Kamehemeha Schools owns the two-acre parcel at the end of Haiku Road, known as Triangle Park. Right now, there's nothing there, except a big empty field and no trespassing signs.

Kamehameha Schools wants to put a pre-school there, using modular buildings. It says it searched up and down the coast, and found the park was the perfect spot to invite Native Hawaiian children to start their education.

"You look for something that's quiet, that's home-like, that's residential-like, that has greenness around it, and that's surroundings are conducive to outdoor play and that kind of activity" said Charlene Hoe of Kamehameha Schools.

The new preschool should look something like the one now near Windward Mall, featuring modular buildings.

Kamehameha's lease there expires next fall, so it's been scouring the windward side for a new site.

"We don't mind not being able to go on that land, but we do want to keep our green space. we don't want any kind of development on that land. We want it to remain as it is, with the beautiful trees, and the green space and the view of the Koolaus" said Haiku resident Drew Jernigan.
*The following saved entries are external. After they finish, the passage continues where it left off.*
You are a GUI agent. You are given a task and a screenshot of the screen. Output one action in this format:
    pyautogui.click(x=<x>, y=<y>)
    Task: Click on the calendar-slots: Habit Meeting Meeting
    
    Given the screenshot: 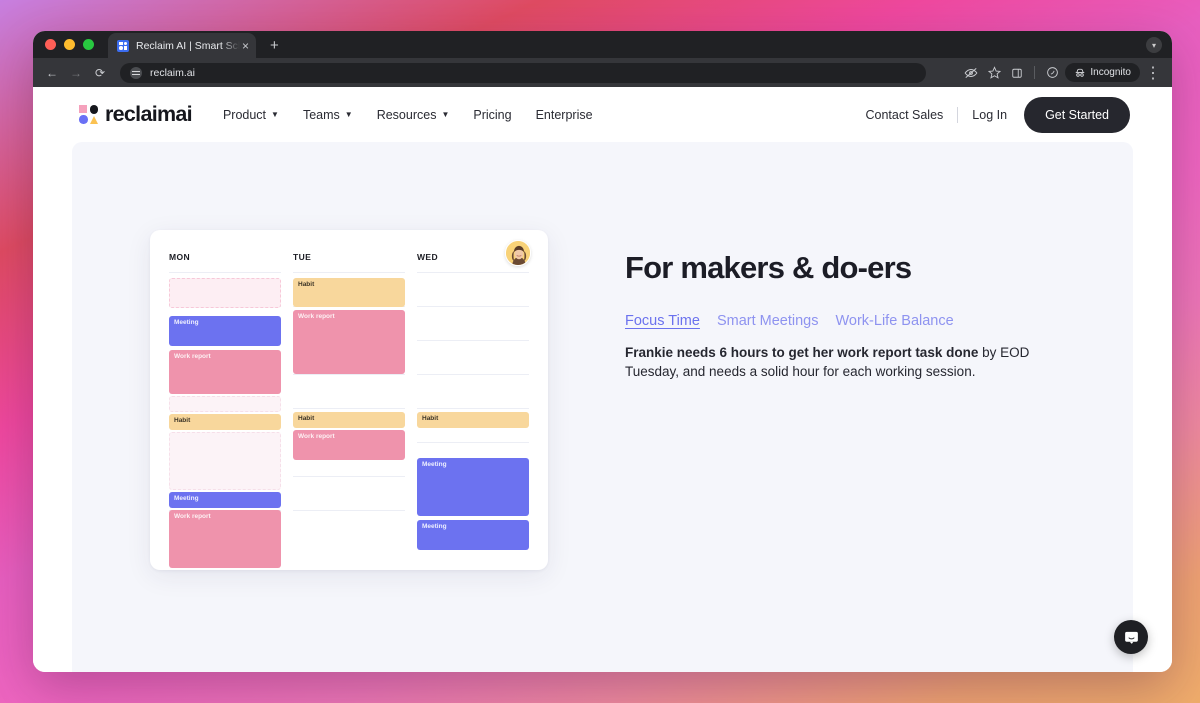 What is the action you would take?
    pyautogui.click(x=473, y=411)
    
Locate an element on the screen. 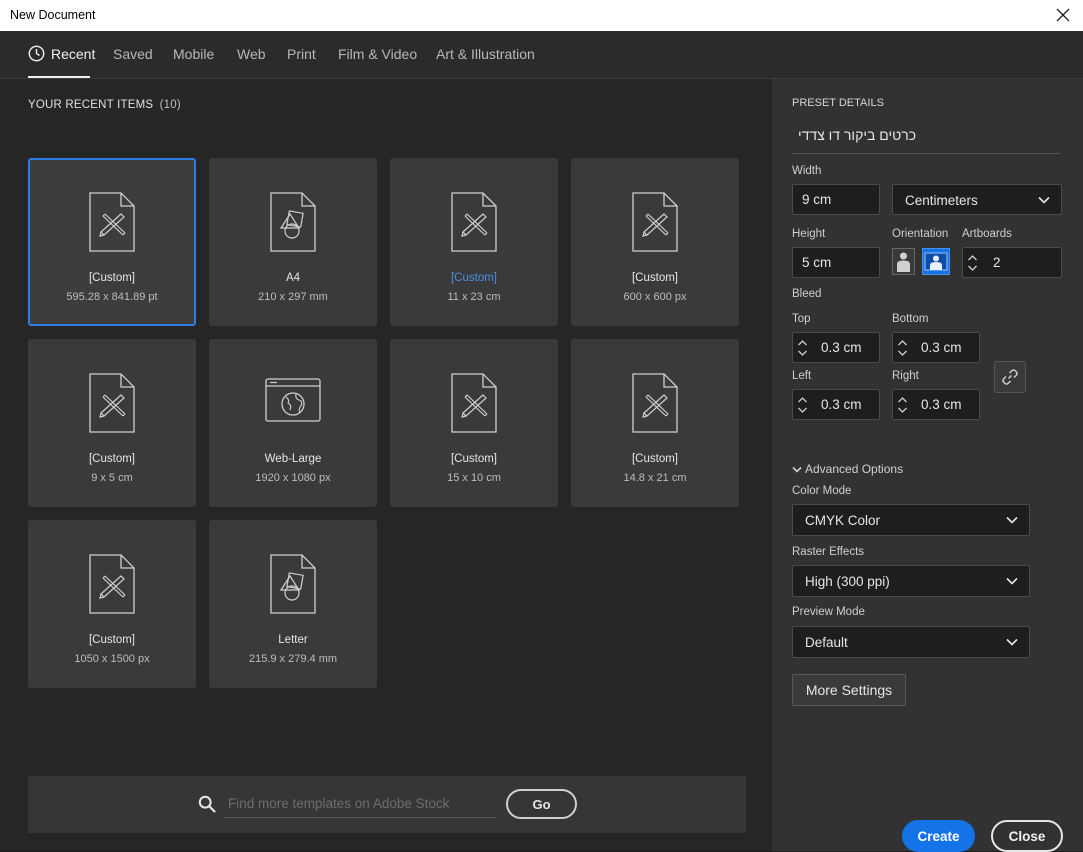 The height and width of the screenshot is (852, 1083). raster-effects-value: High (300 ppi) is located at coordinates (848, 582).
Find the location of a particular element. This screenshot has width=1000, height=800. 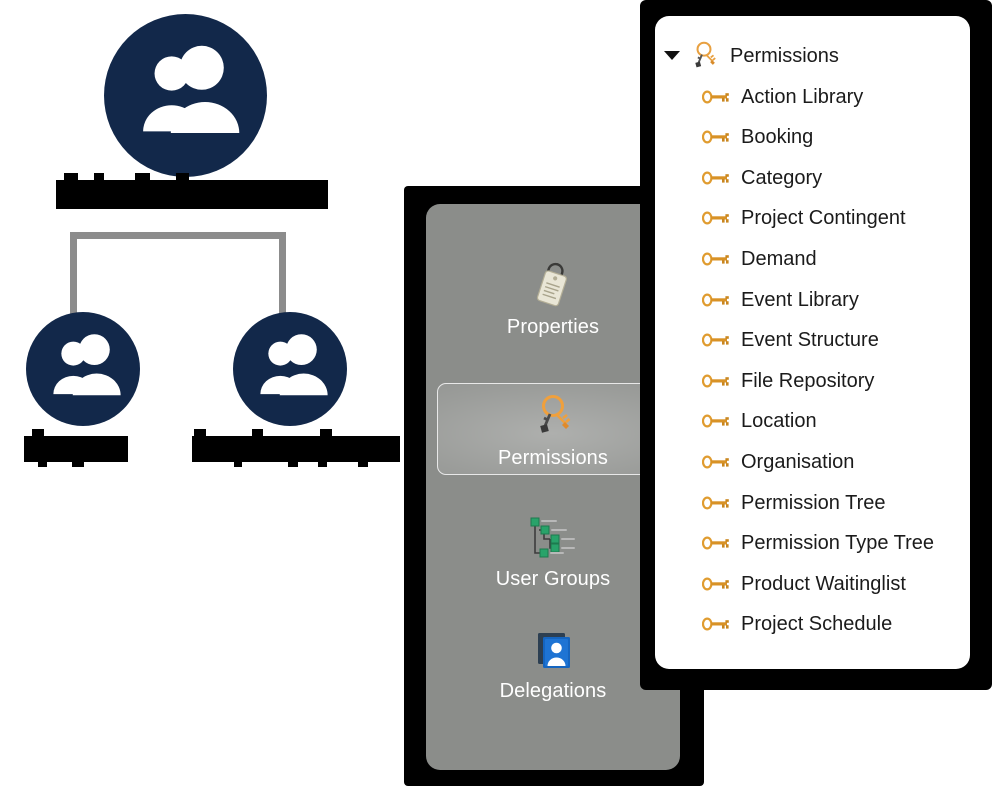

Kamehemeha owns the park, but it needs approval from the city council to have it re-zoned from preservation to residential for a school there.

"They can literally bring that school in here. Temporary school. Temporary building. Put it up in here. Two years later, move it outta here. Sell the land to a developer and put more houses in here" said resident Hector Morales.

"There is absolutely no plans to turn that into housing. The dedication to education is genuine and we see it as being long term" said Hoe.

The City Council's zoning committee heard arguments today. It decided to defer making a decision, and let the city's lawyers look into it. The committee is expected to discuss it again next month.